Data START
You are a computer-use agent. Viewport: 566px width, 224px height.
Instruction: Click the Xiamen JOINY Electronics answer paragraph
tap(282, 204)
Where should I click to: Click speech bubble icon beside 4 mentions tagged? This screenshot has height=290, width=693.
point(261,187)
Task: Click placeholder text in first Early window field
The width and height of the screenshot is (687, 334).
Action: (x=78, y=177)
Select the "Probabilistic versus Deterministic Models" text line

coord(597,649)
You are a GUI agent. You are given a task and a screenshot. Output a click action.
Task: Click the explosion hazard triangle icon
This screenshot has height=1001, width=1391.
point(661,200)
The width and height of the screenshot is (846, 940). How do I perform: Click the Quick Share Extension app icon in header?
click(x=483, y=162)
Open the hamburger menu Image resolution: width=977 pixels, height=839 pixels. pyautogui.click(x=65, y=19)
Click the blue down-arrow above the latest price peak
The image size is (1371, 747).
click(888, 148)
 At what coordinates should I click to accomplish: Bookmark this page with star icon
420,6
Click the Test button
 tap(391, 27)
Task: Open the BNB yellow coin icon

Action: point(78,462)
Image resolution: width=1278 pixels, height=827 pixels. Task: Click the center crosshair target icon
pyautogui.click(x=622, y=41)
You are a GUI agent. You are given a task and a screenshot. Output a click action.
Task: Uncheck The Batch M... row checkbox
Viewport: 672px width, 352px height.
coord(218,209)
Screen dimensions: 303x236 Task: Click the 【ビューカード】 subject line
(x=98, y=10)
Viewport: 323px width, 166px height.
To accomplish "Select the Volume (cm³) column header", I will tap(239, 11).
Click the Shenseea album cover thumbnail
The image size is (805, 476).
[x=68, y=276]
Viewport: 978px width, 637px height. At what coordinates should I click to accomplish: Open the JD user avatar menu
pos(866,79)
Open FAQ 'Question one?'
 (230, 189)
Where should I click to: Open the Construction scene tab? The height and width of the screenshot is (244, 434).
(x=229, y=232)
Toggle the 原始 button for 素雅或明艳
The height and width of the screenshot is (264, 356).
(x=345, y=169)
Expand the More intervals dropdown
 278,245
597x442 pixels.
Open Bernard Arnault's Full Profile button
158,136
Data END
Work to complete
Write out every entry verbatim.

Answer to the exercise
You are a computer-use agent. Viewport: 566px width, 224px height.
Instruction: Click the Xiamen JOINY Electronics answer paragraph
tap(282, 204)
Where should I click to: Click speech bubble icon beside 4 mentions tagged? This screenshot has height=290, width=693.
point(261,187)
Task: Click placeholder text in first Early window field
The width and height of the screenshot is (687, 334).
Action: (x=78, y=177)
Select the "Probabilistic versus Deterministic Models" text line

coord(597,649)
You are a GUI agent. You are given a task and a screenshot. Output a click action.
Task: Click the explosion hazard triangle icon
This screenshot has height=1001, width=1391.
point(661,200)
The width and height of the screenshot is (846, 940). How do I perform: Click the Quick Share Extension app icon in header?
click(x=483, y=162)
Open the hamburger menu Image resolution: width=977 pixels, height=839 pixels. pyautogui.click(x=65, y=19)
Click the blue down-arrow above the latest price peak
The image size is (1371, 747).
click(888, 148)
 At what coordinates should I click to accomplish: Bookmark this page with star icon
420,6
Click the Test button
 tap(391, 27)
Task: Open the BNB yellow coin icon

Action: point(78,462)
Image resolution: width=1278 pixels, height=827 pixels. Task: Click the center crosshair target icon
pyautogui.click(x=622, y=41)
You are a GUI agent. You are given a task and a screenshot. Output a click action.
Task: Uncheck The Batch M... row checkbox
Viewport: 672px width, 352px height.
coord(218,209)
Screen dimensions: 303x236 Task: Click the 【ビューカード】 subject line
(x=98, y=10)
Viewport: 323px width, 166px height.
To accomplish "Select the Volume (cm³) column header", I will tap(239, 11).
Click the Shenseea album cover thumbnail
The image size is (805, 476).
[x=68, y=276]
Viewport: 978px width, 637px height. At what coordinates should I click to accomplish: Open the JD user avatar menu
pos(866,79)
Open FAQ 'Question one?'
 (230, 189)
Where should I click to: Open the Construction scene tab? The height and width of the screenshot is (244, 434).
(x=229, y=232)
Toggle the 原始 button for 素雅或明艳
The height and width of the screenshot is (264, 356).
(x=345, y=169)
Expand the More intervals dropdown
 278,245
597x442 pixels.
Open Bernard Arnault's Full Profile button
158,136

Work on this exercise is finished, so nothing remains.